Gestellte Aufgabe 1. Übernimm den Forumsausschnitt über ein Schlauchboot für die Ostsee vollständig und wortgetreu.

Vielen Dank für die schnellen und detailierten Infos.#6 

@Berat - das hört sich natürlich auch interessant an,gerade wegen des Transports auf dem Autodach. Gibt es noch mehr Boardies,die eine Alternative zum Schlauch auf der Ostsee mit 5PS betreiben ? Der Platz sieht auch größer aus als in einem SB oder ist das nur Täuschung ? Jetzt hab ich wieder eine Möglichkeit mehr mir den Kopf zu zerbrechen,SB oder nicht,das ist hier die Frage.

Gruß,Thorsten


----------



## Albatros (23. Dezember 2004)

*AW: Schlauchboot für die Ostsee*

Moin Todd#h

war die letzten Tage in Norwegen, daher erfolgt die Antwort erst jetzt Ist ja ein interessanter Thread geworden, wie ich sehe. 



> Kann man an so einem Schlauchboot Rutenhalter anbringen oder nehmen die zuviel Platz weg ?



Rutenhalter solltest Du an dem Motorspiegel, oder auch an der Sitzbank befestigen. Es gibt sicherlich auch welche vom orignalen Hersteller zum Aufkleben auf dem Schlauch, diese sind aber auch zu teuer und von privat auch nicht 100%ig zu befestigen (vulkanisieren etc.)

Extrahierte Daten.

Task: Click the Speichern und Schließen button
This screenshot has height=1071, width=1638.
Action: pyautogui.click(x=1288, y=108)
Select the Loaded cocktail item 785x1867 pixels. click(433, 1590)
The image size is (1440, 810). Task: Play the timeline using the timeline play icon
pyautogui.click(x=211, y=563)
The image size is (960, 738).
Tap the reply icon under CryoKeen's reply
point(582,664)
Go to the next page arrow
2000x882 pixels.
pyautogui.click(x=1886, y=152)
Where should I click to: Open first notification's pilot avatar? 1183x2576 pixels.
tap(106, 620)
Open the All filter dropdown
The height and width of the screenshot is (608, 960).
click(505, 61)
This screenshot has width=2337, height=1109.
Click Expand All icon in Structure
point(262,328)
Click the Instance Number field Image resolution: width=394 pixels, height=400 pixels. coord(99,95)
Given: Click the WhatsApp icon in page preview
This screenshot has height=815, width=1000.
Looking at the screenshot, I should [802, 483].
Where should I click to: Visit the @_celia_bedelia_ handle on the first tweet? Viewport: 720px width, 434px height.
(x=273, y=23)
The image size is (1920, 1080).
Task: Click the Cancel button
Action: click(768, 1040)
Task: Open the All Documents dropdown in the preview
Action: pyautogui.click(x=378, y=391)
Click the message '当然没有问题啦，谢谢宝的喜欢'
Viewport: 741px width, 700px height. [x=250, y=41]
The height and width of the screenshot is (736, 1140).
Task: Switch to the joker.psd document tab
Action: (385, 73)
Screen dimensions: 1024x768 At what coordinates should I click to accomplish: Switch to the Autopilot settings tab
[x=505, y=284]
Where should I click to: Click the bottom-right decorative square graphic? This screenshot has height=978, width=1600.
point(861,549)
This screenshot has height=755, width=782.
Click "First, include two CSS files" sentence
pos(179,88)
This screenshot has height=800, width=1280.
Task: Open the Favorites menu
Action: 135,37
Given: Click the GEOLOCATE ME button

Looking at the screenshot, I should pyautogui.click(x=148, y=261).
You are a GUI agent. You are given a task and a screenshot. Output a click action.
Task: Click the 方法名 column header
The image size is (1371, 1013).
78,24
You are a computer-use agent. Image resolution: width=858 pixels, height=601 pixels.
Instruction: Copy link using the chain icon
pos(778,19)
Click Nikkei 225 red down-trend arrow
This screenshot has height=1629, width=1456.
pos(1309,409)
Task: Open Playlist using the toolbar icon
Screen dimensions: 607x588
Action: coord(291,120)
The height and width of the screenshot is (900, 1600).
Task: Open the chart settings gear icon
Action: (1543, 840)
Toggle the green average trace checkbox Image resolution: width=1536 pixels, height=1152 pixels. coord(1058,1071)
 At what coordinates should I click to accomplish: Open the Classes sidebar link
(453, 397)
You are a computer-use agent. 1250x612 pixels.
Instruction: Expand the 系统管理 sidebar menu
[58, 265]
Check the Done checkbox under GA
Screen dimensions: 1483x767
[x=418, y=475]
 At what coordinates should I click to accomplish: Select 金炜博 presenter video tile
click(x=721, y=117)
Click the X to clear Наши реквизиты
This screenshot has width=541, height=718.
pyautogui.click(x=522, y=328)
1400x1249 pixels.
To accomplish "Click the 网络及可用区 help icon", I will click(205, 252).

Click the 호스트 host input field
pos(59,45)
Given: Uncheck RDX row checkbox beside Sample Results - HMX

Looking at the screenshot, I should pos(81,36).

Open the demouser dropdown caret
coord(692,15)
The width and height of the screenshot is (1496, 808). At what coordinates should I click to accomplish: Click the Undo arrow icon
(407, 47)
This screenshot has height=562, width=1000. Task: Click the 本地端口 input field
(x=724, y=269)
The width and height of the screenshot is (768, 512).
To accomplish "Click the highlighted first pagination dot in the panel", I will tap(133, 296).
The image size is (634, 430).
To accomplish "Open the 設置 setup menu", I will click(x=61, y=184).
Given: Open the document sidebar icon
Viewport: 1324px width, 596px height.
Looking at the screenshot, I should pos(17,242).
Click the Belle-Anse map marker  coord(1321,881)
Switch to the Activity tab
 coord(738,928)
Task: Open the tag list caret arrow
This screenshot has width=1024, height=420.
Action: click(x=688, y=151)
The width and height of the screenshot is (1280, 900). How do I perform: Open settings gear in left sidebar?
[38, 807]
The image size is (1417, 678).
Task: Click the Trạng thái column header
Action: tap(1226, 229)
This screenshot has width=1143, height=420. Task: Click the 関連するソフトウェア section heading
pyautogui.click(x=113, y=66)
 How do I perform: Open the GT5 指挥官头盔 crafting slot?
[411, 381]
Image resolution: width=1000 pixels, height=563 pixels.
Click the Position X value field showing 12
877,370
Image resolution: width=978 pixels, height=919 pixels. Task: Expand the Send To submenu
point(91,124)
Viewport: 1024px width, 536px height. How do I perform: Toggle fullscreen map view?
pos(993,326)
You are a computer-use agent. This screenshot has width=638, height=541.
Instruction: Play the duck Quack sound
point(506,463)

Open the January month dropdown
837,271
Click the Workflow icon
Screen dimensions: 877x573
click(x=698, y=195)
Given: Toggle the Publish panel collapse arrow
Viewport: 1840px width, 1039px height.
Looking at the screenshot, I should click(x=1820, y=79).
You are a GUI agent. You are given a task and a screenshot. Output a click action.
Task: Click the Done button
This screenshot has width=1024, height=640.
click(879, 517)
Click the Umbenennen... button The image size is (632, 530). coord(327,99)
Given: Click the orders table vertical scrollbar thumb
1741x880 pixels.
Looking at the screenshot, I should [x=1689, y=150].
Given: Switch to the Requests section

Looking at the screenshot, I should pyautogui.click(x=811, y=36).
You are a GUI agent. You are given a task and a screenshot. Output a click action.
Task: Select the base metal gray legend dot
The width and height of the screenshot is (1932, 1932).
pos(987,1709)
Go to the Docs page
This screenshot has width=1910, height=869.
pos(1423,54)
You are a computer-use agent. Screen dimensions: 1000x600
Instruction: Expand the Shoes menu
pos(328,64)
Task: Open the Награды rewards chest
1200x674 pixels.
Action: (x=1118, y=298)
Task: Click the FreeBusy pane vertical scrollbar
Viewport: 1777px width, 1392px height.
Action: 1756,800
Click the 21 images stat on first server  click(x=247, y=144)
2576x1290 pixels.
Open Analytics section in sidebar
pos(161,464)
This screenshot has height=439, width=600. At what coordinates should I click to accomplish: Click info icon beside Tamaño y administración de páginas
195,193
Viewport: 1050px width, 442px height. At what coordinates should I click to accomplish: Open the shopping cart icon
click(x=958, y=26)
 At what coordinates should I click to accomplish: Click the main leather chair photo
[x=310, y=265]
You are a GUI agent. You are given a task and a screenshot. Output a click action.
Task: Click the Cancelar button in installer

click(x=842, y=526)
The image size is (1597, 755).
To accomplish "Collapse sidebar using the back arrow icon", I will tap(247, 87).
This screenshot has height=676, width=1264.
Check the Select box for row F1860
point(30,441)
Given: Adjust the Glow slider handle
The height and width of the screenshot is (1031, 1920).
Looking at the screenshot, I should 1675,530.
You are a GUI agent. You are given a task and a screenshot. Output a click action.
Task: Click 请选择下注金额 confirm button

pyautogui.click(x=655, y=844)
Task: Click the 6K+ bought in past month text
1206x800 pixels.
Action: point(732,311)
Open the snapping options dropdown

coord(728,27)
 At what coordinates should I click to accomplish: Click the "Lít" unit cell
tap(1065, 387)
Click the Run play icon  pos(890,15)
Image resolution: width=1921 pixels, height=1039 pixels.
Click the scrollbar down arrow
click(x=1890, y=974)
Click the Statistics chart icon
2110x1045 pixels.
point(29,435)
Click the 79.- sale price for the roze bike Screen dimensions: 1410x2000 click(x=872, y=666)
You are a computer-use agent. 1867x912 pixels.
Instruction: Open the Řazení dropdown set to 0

Gestellte Aufgabe 2. Übertrage bitte die Datensätze von ihrem Anfang bis einschließlich der Zeile mit „Action: 135,37“ in eine JSON-Liste von Zeichenketten, eine pro Zeile. Leere Zeilen lässt du weg.

Fertige Antwort 1.
Vielen Dank für die schnellen und detailierten Infos.#6 

@Berat - das hört sich natürlich auch interessant an,gerade wegen des Transports auf dem Autodach. Gibt es noch mehr Boardies,die eine Alternative zum Schlauch auf der Ostsee mit 5PS betreiben ? Der Platz sieht auch größer aus als in einem SB oder ist das nur Täuschung ? Jetzt hab ich wieder eine Möglichkeit mehr mir den Kopf zu zerbrechen,SB oder nicht,das ist hier die Frage.

Gruß,Thorsten


----------



## Albatros (23. Dezember 2004)

*AW: Schlauchboot für die Ostsee*

Moin Todd#h

war die letzten Tage in Norwegen, daher erfolgt die Antwort erst jetzt Ist ja ein interessanter Thread geworden, wie ich sehe. 



> Kann man an so einem Schlauchboot Rutenhalter anbringen oder nehmen die zuviel Platz weg ?



Rutenhalter solltest Du an dem Motorspiegel, oder auch an der Sitzbank befestigen. Es gibt sicherlich auch welche vom orignalen Hersteller zum Aufkleben auf dem Schlauch, diese sind aber auch zu teuer und von privat auch nicht 100%ig zu befestigen (vulkanisieren etc.)

Fertige Antwort 2.
[
  "Task: Click the Speichern und Schließen button",
  "This screenshot has height=1071, width=1638.",
  "Action: pyautogui.click(x=1288, y=108)",
  "Select the Loaded cocktail item 785x1867 pixels. click(433, 1590)",
  "The image size is (1440, 810). Task: Play the timeline using the timeline play icon",
  "pyautogui.click(x=211, y=563)",
  "The image size is (960, 738).",
  "Tap the reply icon under CryoKeen's reply",
  "point(582,664)",
  "Go to the next page arrow",
  "2000x882 pixels.",
  "pyautogui.click(x=1886, y=152)",
  "Where should I click to: Open first notification's pilot avatar? 1183x2576 pixels.",
  "tap(106, 620)",
  "Open the All filter dropdown",
  "The height and width of the screenshot is (608, 960).",
  "click(505, 61)",
  "This screenshot has width=2337, height=1109.",
  "Click Expand All icon in Structure",
  "point(262,328)",
  "Click the Instance Number field Image resolution: width=394 pixels, height=400 pixels. coord(99,95)",
  "Given: Click the WhatsApp icon in page preview",
  "This screenshot has height=815, width=1000.",
  "Looking at the screenshot, I should [802, 483].",
  "Where should I click to: Visit the @_celia_bedelia_ handle on the first tweet? Viewport: 720px width, 434px height.",
  "(x=273, y=23)",
  "The image size is (1920, 1080).",
  "Task: Click the Cancel button",
  "Action: click(768, 1040)",
  "Task: Open the All Documents dropdown in the preview",
  "Action: pyautogui.click(x=378, y=391)",
  "Click the message '当然没有问题啦，谢谢宝的喜欢'",
  "Viewport: 741px width, 700px height. [x=250, y=41]",
  "The height and width of the screenshot is (736, 1140).",
  "Task: Switch to the joker.psd document tab",
  "Action: (385, 73)",
  "Screen dimensions: 1024x768 At what coordinates should I click to accomplish: Switch to the Autopilot settings tab",
  "[x=505, y=284]",
  "Where should I click to: Click the bottom-right decorative square graphic? This screenshot has height=978, width=1600.",
  "point(861,549)",
  "This screenshot has height=755, width=782.",
  "Click \"First, include two CSS files\" sentence",
  "pos(179,88)",
  "This screenshot has height=800, width=1280.",
  "Task: Open the Favorites menu",
  "Action: 135,37"
]